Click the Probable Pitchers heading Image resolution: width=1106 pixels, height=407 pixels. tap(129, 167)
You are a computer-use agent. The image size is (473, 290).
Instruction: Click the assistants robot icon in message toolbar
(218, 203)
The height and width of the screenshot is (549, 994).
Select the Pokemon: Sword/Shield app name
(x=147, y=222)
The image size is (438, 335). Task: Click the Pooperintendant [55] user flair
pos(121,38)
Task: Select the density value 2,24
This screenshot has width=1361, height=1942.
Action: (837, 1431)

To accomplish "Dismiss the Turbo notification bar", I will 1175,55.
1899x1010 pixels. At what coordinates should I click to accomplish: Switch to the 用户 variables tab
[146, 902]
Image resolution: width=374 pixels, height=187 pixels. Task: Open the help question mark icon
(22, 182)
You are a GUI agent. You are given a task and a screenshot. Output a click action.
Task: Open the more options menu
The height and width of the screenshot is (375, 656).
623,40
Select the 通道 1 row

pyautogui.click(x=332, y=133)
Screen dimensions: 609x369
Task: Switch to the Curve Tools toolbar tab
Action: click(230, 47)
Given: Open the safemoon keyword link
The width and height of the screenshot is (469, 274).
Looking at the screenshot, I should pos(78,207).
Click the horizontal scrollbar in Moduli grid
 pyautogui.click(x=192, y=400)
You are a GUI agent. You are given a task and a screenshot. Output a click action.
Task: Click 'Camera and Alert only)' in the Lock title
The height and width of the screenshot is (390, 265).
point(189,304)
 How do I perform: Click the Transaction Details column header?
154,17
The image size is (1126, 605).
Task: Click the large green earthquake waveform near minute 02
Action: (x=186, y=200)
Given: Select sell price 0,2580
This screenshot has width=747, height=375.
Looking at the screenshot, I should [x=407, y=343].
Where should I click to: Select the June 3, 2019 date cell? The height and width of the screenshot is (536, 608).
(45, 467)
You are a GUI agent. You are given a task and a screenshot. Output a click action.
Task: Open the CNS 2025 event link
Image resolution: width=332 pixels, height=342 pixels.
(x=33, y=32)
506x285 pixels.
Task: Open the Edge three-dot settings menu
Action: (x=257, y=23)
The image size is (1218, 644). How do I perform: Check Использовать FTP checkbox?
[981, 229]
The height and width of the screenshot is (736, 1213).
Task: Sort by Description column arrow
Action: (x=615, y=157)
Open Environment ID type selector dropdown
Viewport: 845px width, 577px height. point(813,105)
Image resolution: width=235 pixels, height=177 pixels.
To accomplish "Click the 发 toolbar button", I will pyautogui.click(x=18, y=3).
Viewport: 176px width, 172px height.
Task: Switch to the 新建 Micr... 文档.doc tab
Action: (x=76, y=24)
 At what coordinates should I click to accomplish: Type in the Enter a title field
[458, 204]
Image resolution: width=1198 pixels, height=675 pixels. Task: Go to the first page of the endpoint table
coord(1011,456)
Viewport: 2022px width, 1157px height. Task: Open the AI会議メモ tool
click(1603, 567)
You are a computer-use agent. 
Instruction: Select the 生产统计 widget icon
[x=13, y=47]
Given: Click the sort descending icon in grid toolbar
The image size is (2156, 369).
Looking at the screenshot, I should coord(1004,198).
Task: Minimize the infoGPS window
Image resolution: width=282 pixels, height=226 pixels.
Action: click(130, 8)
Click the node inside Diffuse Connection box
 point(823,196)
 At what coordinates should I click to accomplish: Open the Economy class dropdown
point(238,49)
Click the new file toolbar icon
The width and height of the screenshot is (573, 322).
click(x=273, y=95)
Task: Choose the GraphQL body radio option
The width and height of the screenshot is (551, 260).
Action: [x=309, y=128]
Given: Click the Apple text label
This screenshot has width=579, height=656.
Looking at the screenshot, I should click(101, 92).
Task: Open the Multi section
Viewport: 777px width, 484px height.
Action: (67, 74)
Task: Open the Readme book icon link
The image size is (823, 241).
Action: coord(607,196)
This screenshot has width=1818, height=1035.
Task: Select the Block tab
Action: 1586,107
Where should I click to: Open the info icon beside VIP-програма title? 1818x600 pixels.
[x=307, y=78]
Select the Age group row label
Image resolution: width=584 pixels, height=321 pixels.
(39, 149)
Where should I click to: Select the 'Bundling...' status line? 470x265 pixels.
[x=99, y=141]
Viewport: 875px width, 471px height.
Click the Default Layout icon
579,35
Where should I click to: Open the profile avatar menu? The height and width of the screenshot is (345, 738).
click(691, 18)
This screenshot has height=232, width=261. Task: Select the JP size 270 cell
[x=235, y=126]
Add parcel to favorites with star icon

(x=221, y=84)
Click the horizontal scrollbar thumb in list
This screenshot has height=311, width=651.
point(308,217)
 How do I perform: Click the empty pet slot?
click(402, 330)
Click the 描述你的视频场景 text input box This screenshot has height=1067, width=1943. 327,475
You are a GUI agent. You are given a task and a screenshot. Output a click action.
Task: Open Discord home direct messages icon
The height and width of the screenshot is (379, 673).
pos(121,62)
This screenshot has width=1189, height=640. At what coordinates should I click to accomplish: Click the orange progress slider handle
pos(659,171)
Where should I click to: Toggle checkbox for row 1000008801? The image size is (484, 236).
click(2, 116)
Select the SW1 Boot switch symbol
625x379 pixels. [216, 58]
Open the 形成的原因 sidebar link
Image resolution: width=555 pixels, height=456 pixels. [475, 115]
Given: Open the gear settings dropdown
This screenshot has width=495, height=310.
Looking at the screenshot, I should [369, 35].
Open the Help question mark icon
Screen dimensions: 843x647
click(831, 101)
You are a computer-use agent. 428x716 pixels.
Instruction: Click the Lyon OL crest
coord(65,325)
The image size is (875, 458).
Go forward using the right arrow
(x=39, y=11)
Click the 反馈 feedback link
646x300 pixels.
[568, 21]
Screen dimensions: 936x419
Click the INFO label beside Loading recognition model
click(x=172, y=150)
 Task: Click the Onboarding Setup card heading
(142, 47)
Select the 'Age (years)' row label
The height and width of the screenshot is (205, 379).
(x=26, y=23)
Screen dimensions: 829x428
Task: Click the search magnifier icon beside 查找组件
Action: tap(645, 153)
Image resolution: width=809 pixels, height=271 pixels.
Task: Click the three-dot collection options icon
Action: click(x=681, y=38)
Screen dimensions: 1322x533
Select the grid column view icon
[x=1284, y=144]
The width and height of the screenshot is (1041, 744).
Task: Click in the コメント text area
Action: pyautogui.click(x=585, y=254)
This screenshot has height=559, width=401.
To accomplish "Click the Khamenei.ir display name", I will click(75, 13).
=-=-=
● **Aim**:
Please reproduce all of the records above word for word, from first to last.

● **Task answer**:
Click the Probable Pitchers heading Image resolution: width=1106 pixels, height=407 pixels. tap(129, 167)
You are a computer-use agent. The image size is (473, 290).
Instruction: Click the assistants robot icon in message toolbar
(218, 203)
The height and width of the screenshot is (549, 994).
Select the Pokemon: Sword/Shield app name
(x=147, y=222)
The image size is (438, 335). Task: Click the Pooperintendant [55] user flair
pos(121,38)
Task: Select the density value 2,24
This screenshot has width=1361, height=1942.
Action: (837, 1431)

To accomplish "Dismiss the Turbo notification bar", I will 1175,55.
1899x1010 pixels. At what coordinates should I click to accomplish: Switch to the 用户 variables tab
[146, 902]
Image resolution: width=374 pixels, height=187 pixels. Task: Open the help question mark icon
(22, 182)
You are a GUI agent. You are given a task and a screenshot. Output a click action.
Task: Open the more options menu
The height and width of the screenshot is (375, 656).
623,40
Select the 通道 1 row

pyautogui.click(x=332, y=133)
Screen dimensions: 609x369
Task: Switch to the Curve Tools toolbar tab
Action: click(230, 47)
Given: Open the safemoon keyword link
The width and height of the screenshot is (469, 274).
Looking at the screenshot, I should pos(78,207).
Click the horizontal scrollbar in Moduli grid
 pyautogui.click(x=192, y=400)
You are a GUI agent. You are given a task and a screenshot. Output a click action.
Task: Click 'Camera and Alert only)' in the Lock title
The height and width of the screenshot is (390, 265).
point(189,304)
 How do I perform: Click the Transaction Details column header?
154,17
The image size is (1126, 605).
Task: Click the large green earthquake waveform near minute 02
Action: (x=186, y=200)
Given: Select sell price 0,2580
This screenshot has width=747, height=375.
Looking at the screenshot, I should [x=407, y=343].
Where should I click to: Select the June 3, 2019 date cell? The height and width of the screenshot is (536, 608).
(45, 467)
You are a GUI agent. You are given a task and a screenshot. Output a click action.
Task: Open the CNS 2025 event link
Image resolution: width=332 pixels, height=342 pixels.
(x=33, y=32)
506x285 pixels.
Task: Open the Edge three-dot settings menu
Action: (x=257, y=23)
The image size is (1218, 644). How do I perform: Check Использовать FTP checkbox?
[981, 229]
The height and width of the screenshot is (736, 1213).
Task: Sort by Description column arrow
Action: (x=615, y=157)
Open Environment ID type selector dropdown
Viewport: 845px width, 577px height. point(813,105)
Image resolution: width=235 pixels, height=177 pixels.
To accomplish "Click the 发 toolbar button", I will pyautogui.click(x=18, y=3).
Viewport: 176px width, 172px height.
Task: Switch to the 新建 Micr... 文档.doc tab
Action: (x=76, y=24)
 At what coordinates should I click to accomplish: Type in the Enter a title field
[458, 204]
Image resolution: width=1198 pixels, height=675 pixels. Task: Go to the first page of the endpoint table
coord(1011,456)
Viewport: 2022px width, 1157px height. Task: Open the AI会議メモ tool
click(1603, 567)
You are a computer-use agent. 
Instruction: Select the 生产统计 widget icon
[x=13, y=47]
Given: Click the sort descending icon in grid toolbar
The image size is (2156, 369).
Looking at the screenshot, I should coord(1004,198).
Task: Minimize the infoGPS window
Image resolution: width=282 pixels, height=226 pixels.
Action: click(130, 8)
Click the node inside Diffuse Connection box
 point(823,196)
 At what coordinates should I click to accomplish: Open the Economy class dropdown
point(238,49)
Click the new file toolbar icon
The width and height of the screenshot is (573, 322).
click(x=273, y=95)
Task: Choose the GraphQL body radio option
The width and height of the screenshot is (551, 260).
Action: [x=309, y=128]
Given: Click the Apple text label
This screenshot has width=579, height=656.
Looking at the screenshot, I should click(101, 92).
Task: Open the Multi section
Viewport: 777px width, 484px height.
Action: (67, 74)
Task: Open the Readme book icon link
The image size is (823, 241).
Action: coord(607,196)
This screenshot has width=1818, height=1035.
Task: Select the Block tab
Action: 1586,107
Where should I click to: Open the info icon beside VIP-програма title? 1818x600 pixels.
[x=307, y=78]
Select the Age group row label
Image resolution: width=584 pixels, height=321 pixels.
(39, 149)
Where should I click to: Select the 'Bundling...' status line? 470x265 pixels.
[x=99, y=141]
Viewport: 875px width, 471px height.
Click the Default Layout icon
579,35
Where should I click to: Open the profile avatar menu? The height and width of the screenshot is (345, 738).
click(691, 18)
This screenshot has height=232, width=261. Task: Select the JP size 270 cell
[x=235, y=126]
Add parcel to favorites with star icon

(x=221, y=84)
Click the horizontal scrollbar thumb in list
This screenshot has height=311, width=651.
point(308,217)
 How do I perform: Click the empty pet slot?
click(402, 330)
Click the 描述你的视频场景 text input box This screenshot has height=1067, width=1943. 327,475
You are a GUI agent. You are given a task and a screenshot. Output a click action.
Task: Open Discord home direct messages icon
The height and width of the screenshot is (379, 673).
pos(121,62)
This screenshot has width=1189, height=640. At what coordinates should I click to accomplish: Click the orange progress slider handle
pos(659,171)
Where should I click to: Toggle checkbox for row 1000008801? The image size is (484, 236).
click(2, 116)
Select the SW1 Boot switch symbol
625x379 pixels. [216, 58]
Open the 形成的原因 sidebar link
Image resolution: width=555 pixels, height=456 pixels. [475, 115]
Given: Open the gear settings dropdown
This screenshot has width=495, height=310.
Looking at the screenshot, I should [369, 35].
Open the Help question mark icon
Screen dimensions: 843x647
click(831, 101)
You are a computer-use agent. 428x716 pixels.
Instruction: Click the Lyon OL crest
coord(65,325)
The image size is (875, 458).
Go forward using the right arrow
(x=39, y=11)
Click the 反馈 feedback link
646x300 pixels.
[568, 21]
Screen dimensions: 936x419
Click the INFO label beside Loading recognition model
click(x=172, y=150)
 Task: Click the Onboarding Setup card heading
(142, 47)
Select the 'Age (years)' row label
The height and width of the screenshot is (205, 379).
(x=26, y=23)
Screen dimensions: 829x428
Task: Click the search magnifier icon beside 查找组件
Action: tap(645, 153)
Image resolution: width=809 pixels, height=271 pixels.
Task: Click the three-dot collection options icon
Action: click(x=681, y=38)
Screen dimensions: 1322x533
Select the grid column view icon
[x=1284, y=144]
The width and height of the screenshot is (1041, 744).
Task: Click in the コメント text area
Action: pyautogui.click(x=585, y=254)
This screenshot has height=559, width=401.
To accomplish "Click the Khamenei.ir display name", I will click(75, 13).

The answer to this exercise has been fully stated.